19 October, 2008
Responding on Jordan Business Magazine's public transportation Cover Story
This month's Jordan Business magazine had an interesting Cover Story about Public Transportation by Zaina Steityeh. That went to tackle several domains in the public transportation. But i felt like commenting on the parts talking about urban public transportation in Amman.
1st of all, I would like to talk a bit about the GAM taking over the control of public transportation in Amman. Which is indeed a move in the right way, as traffic and transportation have been always connected together from an urban point of view, and where-ever you go in this world, you'd always find urban public transportation always in the hand of the city municipalities, both as a regulator and operator, something which is not yet implemented in Amman, despite the fact that the GAM has 13% of the CMTC, the biggest operators in the capital Amman, but they don't really have so-called “weight” in that, and on the contrary, the owners of the CMTC are using that for their benefit, just like when the CMTC tried to convince the GAM to do a “special recommendation” to the licensing department to let them accept the 15 Convema buses (Convema is a non existing brand by the way), which were produced at the free zone by a sister company owned as well by Abu Khader Group, without having ABS (which is a requirement for licensing buses) nor any other minimal safety requirements, and which were put on the black-list by the licensing department. Unfortunately, the buses were licensed accordingly and are operating for a while now. And maybe this story would justify the unnamed source that told the story writer, quoting: “When it's separate, the regulatory body doesn't have a direct link to the bottom line of the operation and will, therefore, not be tempted to take shortcuts, overlook safety precautions or take cost-cutting measures at the expense of the final consumer. Out citizen”.

____

### PROBLEM DETAILS
Type out the part of the post on Amman's public transportation between "19 October, 2008" and "urban public transportation in Amman.", inclusive.

### AVAILABLE DATA
____

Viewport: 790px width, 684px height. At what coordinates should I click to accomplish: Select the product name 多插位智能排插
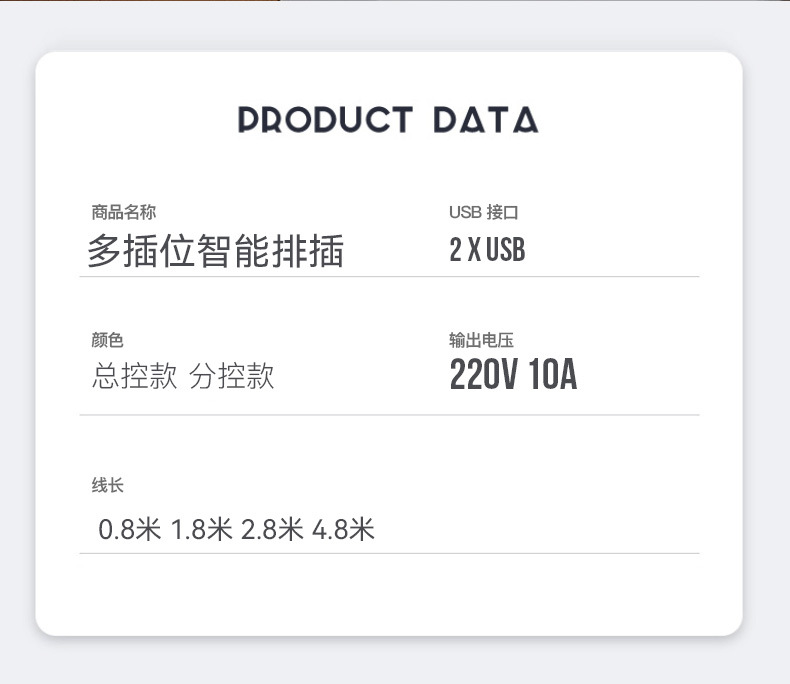click(215, 252)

____

### EXPECTED ANSWER
19 October, 2008
Responding on Jordan Business Magazine's public transportation Cover Story
This month's Jordan Business magazine had an interesting Cover Story about Public Transportation by Zaina Steityeh. That went to tackle several domains in the public transportation. But i felt like commenting on the parts talking about urban public transportation in Amman.